Reactivation of cytoprotective responses in adult worms by early life stress associated sensory cues. Epifluorescent microscopic images (a,b,c) representing, and quantification of (d,e,f), the effect of re-encountering E. coli OP50 on the expression of hsp-6::GFP in AM treated (a,d), as well as hsp-6::GFP (b,e) and gst-4::GFP (c,f), in PQ treated adult nematodes, respectively. Boxes represent median and first and third quartiles and whiskers represent tenth to 90th percentiles. n = number of independent assays. Statistics: p values were obtained by the non-parametric Kruskal-Wallis test. n.s, not significant, *p < 0.05, **p < 0.01, ***p < 0.001.

Early life stress induced adult stress tolerance is not further enhanced by imprinted memory retrieval

Finally, we investigated how early life toxin exposure per se and reactivation of the imprinted defense memory interferes with the toxic stress tolerance of adult worms. To address these questions, adult worms exposed to AM or PQ on OP50 bacteria in the L1 stage were placed onto plates containing BS or OP50 lawn six hours prior to a lethal toxic stress using the same toxins (Fig. 5a). Toxin exposure during the L1 stage induced an approximately twofold increase in survival compared to naive animals (Fig. 5b,c). However, the re-encounter with OP50 neither altered survival rates in naive nor in toxin-imprinted worms (Fig. 5b,c). Thus, early life toxin exposure at the doses employed induces a lasting and robust stress tolerance in adulthood, which is not further enhanced by retrieval of the imprinted memory.

Figure 5

Early life stress induced adult stress tolerance is not further enhanced by imprinted memory retrieval. (a) Schematic of the adult toxin tolerance assay.
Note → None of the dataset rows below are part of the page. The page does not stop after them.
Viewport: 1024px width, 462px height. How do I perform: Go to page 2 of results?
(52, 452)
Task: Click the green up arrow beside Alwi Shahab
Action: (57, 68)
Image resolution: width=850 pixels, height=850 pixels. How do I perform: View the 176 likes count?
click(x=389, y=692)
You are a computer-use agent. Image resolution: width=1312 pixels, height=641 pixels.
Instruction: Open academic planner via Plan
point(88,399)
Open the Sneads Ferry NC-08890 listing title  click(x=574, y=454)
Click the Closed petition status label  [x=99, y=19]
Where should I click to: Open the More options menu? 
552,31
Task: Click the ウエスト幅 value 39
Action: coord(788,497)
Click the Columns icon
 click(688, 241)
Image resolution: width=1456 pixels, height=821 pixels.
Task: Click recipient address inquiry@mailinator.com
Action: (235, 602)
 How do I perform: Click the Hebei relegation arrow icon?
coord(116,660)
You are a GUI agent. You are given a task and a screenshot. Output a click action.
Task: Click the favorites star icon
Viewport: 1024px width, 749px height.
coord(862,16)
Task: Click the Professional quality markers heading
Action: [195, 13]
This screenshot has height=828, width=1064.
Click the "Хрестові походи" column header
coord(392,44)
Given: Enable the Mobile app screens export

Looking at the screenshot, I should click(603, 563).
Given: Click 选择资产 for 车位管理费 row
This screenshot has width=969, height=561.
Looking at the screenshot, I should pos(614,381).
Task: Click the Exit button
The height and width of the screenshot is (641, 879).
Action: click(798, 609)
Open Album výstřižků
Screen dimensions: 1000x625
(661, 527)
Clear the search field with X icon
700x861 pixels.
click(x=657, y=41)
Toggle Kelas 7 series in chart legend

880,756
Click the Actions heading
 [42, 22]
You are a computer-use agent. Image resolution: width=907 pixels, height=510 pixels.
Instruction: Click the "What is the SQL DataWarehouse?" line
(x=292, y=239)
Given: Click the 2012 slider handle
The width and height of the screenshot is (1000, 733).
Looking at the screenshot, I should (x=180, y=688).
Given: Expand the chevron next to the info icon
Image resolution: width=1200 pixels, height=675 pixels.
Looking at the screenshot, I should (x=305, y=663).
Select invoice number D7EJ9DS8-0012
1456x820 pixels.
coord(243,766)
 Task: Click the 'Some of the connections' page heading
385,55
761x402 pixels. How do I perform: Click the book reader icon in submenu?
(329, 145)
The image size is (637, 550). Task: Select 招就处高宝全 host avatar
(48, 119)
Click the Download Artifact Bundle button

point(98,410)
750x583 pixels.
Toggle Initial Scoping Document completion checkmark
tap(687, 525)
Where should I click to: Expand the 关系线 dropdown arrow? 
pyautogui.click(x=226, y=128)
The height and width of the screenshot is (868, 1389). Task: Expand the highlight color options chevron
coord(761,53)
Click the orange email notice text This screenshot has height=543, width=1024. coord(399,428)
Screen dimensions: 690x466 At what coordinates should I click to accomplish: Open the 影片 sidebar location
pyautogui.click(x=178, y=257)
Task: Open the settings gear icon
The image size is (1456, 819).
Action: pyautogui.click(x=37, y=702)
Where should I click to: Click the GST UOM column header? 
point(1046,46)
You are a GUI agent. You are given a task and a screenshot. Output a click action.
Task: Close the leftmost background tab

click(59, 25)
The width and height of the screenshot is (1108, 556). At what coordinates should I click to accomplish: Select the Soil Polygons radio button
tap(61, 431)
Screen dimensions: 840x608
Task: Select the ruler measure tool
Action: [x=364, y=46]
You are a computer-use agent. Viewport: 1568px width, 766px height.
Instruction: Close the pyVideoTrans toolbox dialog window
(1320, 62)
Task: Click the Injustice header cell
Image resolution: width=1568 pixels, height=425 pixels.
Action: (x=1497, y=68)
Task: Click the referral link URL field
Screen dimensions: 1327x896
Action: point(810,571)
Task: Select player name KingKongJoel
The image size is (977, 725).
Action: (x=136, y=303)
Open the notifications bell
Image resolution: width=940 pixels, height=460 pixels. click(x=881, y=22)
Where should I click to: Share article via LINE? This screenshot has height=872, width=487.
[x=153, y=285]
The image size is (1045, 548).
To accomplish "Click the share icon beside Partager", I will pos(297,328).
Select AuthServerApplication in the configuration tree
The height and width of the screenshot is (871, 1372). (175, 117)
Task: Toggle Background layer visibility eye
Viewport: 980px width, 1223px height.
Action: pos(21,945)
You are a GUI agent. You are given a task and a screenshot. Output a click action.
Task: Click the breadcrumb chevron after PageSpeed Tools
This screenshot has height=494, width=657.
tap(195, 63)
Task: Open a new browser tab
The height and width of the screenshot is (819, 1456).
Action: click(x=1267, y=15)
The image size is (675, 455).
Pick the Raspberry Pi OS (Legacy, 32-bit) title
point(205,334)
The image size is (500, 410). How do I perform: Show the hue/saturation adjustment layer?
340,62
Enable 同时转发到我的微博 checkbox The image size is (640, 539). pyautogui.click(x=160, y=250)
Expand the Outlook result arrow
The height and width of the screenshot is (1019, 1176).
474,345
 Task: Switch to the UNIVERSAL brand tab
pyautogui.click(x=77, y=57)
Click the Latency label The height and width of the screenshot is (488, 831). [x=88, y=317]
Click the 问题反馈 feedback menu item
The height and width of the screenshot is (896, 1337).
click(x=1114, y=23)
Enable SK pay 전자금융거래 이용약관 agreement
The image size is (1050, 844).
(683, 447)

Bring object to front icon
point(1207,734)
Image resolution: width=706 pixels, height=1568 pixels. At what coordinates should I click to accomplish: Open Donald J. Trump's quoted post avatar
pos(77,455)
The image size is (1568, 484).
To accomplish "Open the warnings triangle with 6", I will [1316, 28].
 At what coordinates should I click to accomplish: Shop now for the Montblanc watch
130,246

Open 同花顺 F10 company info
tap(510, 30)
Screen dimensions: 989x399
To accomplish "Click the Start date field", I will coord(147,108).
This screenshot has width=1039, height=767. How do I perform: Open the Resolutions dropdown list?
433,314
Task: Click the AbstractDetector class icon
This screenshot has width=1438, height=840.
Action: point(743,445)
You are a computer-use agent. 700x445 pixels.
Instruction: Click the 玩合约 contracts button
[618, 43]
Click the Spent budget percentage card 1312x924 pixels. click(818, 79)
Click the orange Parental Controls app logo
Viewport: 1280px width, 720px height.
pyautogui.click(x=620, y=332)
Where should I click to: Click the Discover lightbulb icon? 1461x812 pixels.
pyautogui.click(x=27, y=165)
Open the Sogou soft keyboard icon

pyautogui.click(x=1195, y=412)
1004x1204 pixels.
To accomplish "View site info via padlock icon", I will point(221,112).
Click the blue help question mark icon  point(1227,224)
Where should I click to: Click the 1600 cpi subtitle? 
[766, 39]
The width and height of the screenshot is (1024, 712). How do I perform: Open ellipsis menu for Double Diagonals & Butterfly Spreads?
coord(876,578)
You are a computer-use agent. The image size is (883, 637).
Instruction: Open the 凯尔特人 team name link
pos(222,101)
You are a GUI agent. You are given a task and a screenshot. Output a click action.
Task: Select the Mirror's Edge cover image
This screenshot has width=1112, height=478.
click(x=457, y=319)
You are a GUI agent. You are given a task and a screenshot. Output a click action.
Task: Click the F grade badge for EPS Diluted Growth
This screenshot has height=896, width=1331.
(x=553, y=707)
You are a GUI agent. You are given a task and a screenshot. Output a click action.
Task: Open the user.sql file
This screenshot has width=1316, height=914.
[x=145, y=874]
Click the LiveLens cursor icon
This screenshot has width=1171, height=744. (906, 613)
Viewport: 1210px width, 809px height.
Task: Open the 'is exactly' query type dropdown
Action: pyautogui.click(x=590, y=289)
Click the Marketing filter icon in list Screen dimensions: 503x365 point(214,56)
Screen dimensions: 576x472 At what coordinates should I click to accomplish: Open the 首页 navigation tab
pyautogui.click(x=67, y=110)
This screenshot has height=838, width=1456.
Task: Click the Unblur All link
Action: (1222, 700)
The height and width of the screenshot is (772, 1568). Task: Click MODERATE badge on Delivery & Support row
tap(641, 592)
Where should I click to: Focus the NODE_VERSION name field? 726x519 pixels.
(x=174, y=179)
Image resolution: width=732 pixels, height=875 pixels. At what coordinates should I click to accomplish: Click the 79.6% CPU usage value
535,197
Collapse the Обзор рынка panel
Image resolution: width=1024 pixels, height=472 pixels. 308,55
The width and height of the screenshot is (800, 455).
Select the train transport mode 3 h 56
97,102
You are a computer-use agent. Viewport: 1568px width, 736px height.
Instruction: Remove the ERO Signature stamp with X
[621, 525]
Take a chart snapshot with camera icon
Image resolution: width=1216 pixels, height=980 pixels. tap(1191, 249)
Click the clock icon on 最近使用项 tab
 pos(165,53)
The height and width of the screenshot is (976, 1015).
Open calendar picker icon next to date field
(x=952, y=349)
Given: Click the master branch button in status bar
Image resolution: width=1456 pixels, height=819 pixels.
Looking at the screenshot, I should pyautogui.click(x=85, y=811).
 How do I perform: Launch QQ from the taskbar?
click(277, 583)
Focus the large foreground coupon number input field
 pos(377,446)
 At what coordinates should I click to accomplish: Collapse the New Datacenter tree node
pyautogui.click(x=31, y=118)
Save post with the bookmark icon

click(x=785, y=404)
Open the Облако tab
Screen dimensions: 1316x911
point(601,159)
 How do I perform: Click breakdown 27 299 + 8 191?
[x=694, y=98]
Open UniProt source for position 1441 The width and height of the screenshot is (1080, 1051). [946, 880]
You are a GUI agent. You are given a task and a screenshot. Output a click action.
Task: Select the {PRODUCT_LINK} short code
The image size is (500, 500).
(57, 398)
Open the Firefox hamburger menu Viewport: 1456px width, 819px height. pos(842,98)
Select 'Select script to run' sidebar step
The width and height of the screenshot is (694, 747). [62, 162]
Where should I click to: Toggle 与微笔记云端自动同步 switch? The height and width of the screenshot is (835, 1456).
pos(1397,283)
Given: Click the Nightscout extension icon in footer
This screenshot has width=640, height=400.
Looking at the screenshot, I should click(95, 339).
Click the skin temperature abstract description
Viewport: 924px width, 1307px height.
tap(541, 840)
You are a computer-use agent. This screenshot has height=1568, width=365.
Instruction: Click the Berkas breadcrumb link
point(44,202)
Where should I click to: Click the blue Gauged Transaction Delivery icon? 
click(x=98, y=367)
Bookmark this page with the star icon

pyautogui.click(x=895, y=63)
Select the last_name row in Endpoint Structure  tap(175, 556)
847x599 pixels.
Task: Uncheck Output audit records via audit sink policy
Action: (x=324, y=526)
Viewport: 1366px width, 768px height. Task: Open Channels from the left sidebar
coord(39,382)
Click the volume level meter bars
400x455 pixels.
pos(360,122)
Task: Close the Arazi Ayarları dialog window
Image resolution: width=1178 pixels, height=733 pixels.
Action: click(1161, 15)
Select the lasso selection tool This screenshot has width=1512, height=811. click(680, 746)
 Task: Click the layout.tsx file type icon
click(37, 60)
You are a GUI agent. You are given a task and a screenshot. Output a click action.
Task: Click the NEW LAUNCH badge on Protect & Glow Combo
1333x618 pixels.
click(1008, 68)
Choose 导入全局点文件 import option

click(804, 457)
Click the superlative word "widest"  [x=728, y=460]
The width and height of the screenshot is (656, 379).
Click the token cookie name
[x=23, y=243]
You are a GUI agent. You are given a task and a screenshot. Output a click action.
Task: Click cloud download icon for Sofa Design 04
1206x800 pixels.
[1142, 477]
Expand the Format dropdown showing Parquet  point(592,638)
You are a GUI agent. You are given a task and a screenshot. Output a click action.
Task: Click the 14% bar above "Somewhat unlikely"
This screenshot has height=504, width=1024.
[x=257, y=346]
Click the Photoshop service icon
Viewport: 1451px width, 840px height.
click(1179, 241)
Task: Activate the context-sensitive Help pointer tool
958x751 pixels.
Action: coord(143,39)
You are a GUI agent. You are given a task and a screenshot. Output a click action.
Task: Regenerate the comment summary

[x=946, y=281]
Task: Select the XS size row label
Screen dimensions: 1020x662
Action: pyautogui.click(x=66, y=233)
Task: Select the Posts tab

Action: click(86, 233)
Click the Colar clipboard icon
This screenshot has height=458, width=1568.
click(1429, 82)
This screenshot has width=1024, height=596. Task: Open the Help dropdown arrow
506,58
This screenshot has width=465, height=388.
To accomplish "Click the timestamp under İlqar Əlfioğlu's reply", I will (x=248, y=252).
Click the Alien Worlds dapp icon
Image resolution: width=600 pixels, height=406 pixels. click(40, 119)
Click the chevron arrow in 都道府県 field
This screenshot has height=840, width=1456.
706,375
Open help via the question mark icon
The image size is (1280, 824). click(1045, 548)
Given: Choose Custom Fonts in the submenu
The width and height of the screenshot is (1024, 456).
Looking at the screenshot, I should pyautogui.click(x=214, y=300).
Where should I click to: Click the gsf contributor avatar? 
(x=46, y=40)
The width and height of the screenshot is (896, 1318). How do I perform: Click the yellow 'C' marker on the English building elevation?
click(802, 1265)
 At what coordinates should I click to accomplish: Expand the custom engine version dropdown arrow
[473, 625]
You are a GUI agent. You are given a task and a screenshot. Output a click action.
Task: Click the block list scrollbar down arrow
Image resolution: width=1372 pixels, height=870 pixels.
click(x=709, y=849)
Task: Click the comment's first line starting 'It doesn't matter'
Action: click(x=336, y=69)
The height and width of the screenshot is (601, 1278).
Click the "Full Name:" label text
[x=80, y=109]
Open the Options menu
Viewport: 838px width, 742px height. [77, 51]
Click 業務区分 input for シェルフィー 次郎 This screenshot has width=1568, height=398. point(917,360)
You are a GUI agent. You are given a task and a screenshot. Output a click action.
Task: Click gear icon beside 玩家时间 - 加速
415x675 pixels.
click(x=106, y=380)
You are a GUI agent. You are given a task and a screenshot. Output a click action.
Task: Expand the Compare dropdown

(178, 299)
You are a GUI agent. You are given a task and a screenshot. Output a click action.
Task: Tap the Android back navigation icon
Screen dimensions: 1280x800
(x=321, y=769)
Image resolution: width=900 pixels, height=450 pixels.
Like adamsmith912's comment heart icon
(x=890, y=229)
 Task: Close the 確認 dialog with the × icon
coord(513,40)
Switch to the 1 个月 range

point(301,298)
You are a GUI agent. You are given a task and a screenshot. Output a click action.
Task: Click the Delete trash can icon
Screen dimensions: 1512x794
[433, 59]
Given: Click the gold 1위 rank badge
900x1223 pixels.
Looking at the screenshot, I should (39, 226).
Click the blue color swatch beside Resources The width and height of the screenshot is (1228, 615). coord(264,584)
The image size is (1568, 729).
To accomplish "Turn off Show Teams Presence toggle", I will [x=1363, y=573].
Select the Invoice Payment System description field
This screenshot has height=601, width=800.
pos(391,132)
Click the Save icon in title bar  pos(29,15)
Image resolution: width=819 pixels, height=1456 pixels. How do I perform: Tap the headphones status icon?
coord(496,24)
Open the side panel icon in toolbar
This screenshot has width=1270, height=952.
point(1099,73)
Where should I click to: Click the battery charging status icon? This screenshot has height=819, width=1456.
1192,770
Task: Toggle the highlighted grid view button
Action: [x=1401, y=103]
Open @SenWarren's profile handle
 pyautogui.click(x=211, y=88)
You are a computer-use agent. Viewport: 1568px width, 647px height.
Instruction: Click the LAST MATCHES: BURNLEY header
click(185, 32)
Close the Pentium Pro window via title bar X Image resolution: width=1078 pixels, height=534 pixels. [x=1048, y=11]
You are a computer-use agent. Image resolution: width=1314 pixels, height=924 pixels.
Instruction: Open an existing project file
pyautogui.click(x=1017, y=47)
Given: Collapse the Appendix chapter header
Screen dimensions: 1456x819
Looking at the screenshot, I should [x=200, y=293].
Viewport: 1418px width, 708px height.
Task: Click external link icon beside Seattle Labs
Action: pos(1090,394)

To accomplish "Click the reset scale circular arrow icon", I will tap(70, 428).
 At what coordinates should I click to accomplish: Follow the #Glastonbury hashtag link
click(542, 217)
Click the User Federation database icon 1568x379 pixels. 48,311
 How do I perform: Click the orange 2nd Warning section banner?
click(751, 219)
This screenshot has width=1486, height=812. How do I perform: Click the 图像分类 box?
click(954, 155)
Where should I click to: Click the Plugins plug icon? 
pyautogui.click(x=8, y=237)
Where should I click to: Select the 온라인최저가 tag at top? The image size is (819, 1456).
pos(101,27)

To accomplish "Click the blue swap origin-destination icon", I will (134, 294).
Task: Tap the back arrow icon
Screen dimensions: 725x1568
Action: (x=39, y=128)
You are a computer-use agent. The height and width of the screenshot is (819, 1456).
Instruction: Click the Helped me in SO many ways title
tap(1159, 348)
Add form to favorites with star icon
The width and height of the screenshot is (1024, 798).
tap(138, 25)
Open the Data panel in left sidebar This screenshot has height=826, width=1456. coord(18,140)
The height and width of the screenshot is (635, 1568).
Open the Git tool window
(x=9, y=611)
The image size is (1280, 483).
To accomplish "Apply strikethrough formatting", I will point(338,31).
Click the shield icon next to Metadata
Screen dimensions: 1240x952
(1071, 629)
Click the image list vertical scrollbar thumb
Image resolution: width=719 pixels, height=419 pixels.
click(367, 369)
Effect of early life AM (b) or PQ (c) exposure and the re-encounter with toxin-associated OP50 cues on the survival rates of adult worms subjected to the same toxins. n = number of independent assays. p values were generated by ANOVA followed by Fisher’s HSD post-hoc test. n.s, not significant, *p < 0.05, **p < 0.01, ***p < 0.001.


In this study, we have established a novel experimental paradigm of early life stress and imprinting by exposing newly hatched C. elegans to toxic chemicals. We have shown that early life exposure to toxic stresses induces both locomotory avoidance of the toxin-containing food as well as toxin-specific systemic cytoprotective responses in L1 larvae. This experience, however, does not form a persistent aversive behavioural memory, but imprints a cytoprotective memory that is reactivated by re-encounter of adults with toxin-associated bacterial sensory cues (Fig. 6).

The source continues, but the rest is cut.